*EXERCISE*
Could you carry on the mailing-list thread about loading bitfields with the smallest needed types, starting right after its last sentence?

[start DOCUMENT PASSAGE]

[cfe-dev] [llvm-dev] [RFC] Loading Bitfields with Smallest Needed Types

John McCall via cfe-dev cfe-dev at lists.llvm.org
Fri May 29 17:59:43 PDT 2020

On 29 May 2020, at 19:29, Bill Wendling wrote:
> On Fri, May 29, 2020 at 4:00 PM Richard Smith <richard at metafoo.co.uk> 
> wrote:
>> On Fri, 29 May 2020 at 11:06, John McCall via llvm-dev 
>> <llvm-dev at lists.llvm.org> wrote:
>>> On 28 May 2020, at 18:42, Bill Wendling wrote:
>>>> On Tue, May 26, 2020 at 7:49 PM James Y Knight via llvm-dev
>>>> <llvm-dev at lists.llvm.org> wrote:
>>>>> At least in this test-case, the "bitfield" part of this seems to 
>>>>> be a
>>>>> distraction. As Eli notes, Clang has lowered the function to LLVM 
>>>>> IR
>>>>> containing consistent i16 operations. Despite that being a 
>>>>> different
>>>>> choice from GCC, it should still be correct and consistent.
>>>> I suspect that this is more prevalent with bitfields as they're 
>>>> more
>>>> likely to have the load / bitwise op / store operations done on 
>>>> them,
>>>> resulting in an access type that can be shortened. But yes, it's 
>>>> not
>>>> specific to just bitfields.
>>>> I'm more interested in consistency, to be honest. If the loads and
>>>> stores for the bitfields (or other such shorten-able objects) were 
>>>> the
>>>> same, then we wouldn't run into the store-to-load forwarding issue 
>>>> on
>>>> x86 (I don't know about other platforms, but suspect that 
>>>> consistency
>>>> wouldn't hurt). I liked Arthur's idea of accessing the object using
>>>> the type size the bitfield was defined with (i8, i16, i256). It 
>>>> would
>>>> help with improving the heuristic. The downside is that it could 
>>>> lead
>>>> to un-optimal code, but that's the situation we have now, so...
>>> Okay, but what concretely are you suggesting here?  Clang IRGen is
>>> emitting accesses with consistent sizes, and LLVM is making them
>>> inconsistent.  Are you just asking Clang to emit smaller accesses
>>> in the hope that LLVM won’t mess them up?

[end DOCUMENT PASSAGE]
[start PROVIDED DATA]

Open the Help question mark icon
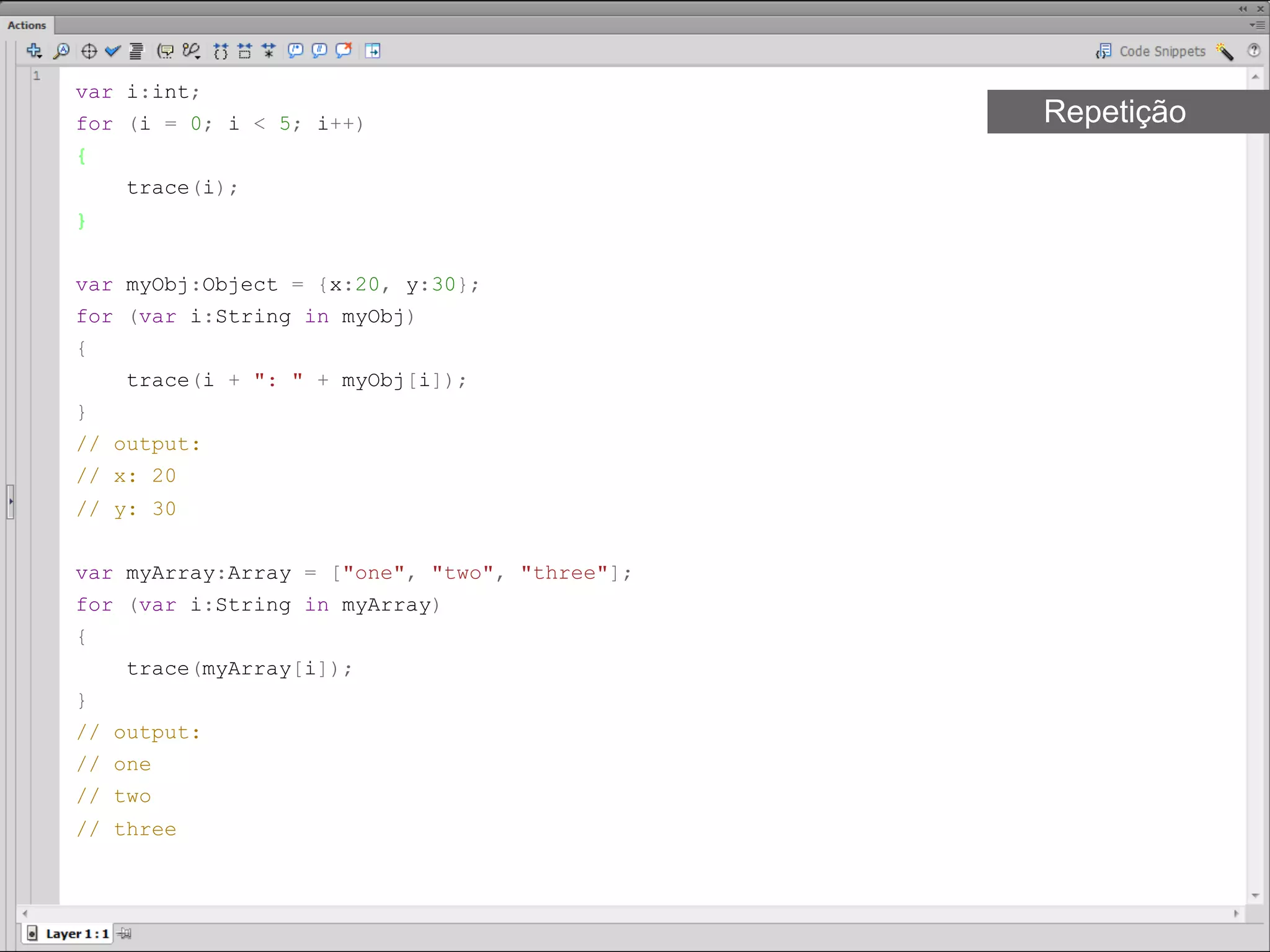The height and width of the screenshot is (952, 1270). tap(1254, 51)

[end PROVIDED DATA]

*THE ANSWER*
>> I don't think this has anything to do with bit-fields or Clang's 
>> lowering. This seems to "just" be an optimizer issue (one that 
>> happens to show up for bit-field access patterns, but also affects 
>> other cases). Much-reduced testcase:
>> unsigned short n;
>> void set() { n |= 1; }

To be clear, I agree with you that this is not a frontend problem.
I asked because the question seemed to lead towards changing the width
that Clang uses for accesses.

> We're a bit (heh) tied in what we can do. LLVM's IR doesn't convey
> that we're working with a bitfield, but as many pointed out it's not
> bitfield-specific (I didn't mean to imply that it was *only* bitfields
> affected by this with my initial post, that was just where it showed
> up). The front-end generates code that's perfectly valid for the
> various accesses, and changing what it generates doesn't seem like it
> would be worth the hassle. (E.g. using i1, i3, etc. for the bitfields
> (note I'm *not* suggesting we do this, I'm just using as an example).)
> So what we're left with is trying to ensure that we don't generate
> sub-optimal code via the DAG combiner and other passes. Some ideas off
> the top of my head:
> 1. Avoid generating byte-sized bitwise operations, because as Richard
> pointed out they can lead to pessimizations.
> 2. Come up with a better heuristic to determine if we're going to
> generate inconsistent load/store accesses to the same object.
> 3. Transform the machine instructions before register allocation to
> ensure that all accesses to the same address are the same size, or at
> least that the stores are of equal or greater size than the loads.
> Option (1) may be the simplest and could potentially solve our 
> immediate issue.
> Option (2) is difficult because the DAG combiner operates on a single
> BB at a time and doesn't have visibility into past DAGs it modified.
> Option (3) allows us to retain the current behavior and gives us
> visibility into the whole function, not just an individual BB.
> I kind of like option 3, but I'm open to other suggestions.

What’s the concrete suggestion for (3), that we analyze the uses
of a single address and try to re-widen the access to make it use
a consistent width?  Widening accesses is difficult in general,
unless the information is still present that it was originally
wider before DAG combine.

At any rate, seems like a backend problem. :)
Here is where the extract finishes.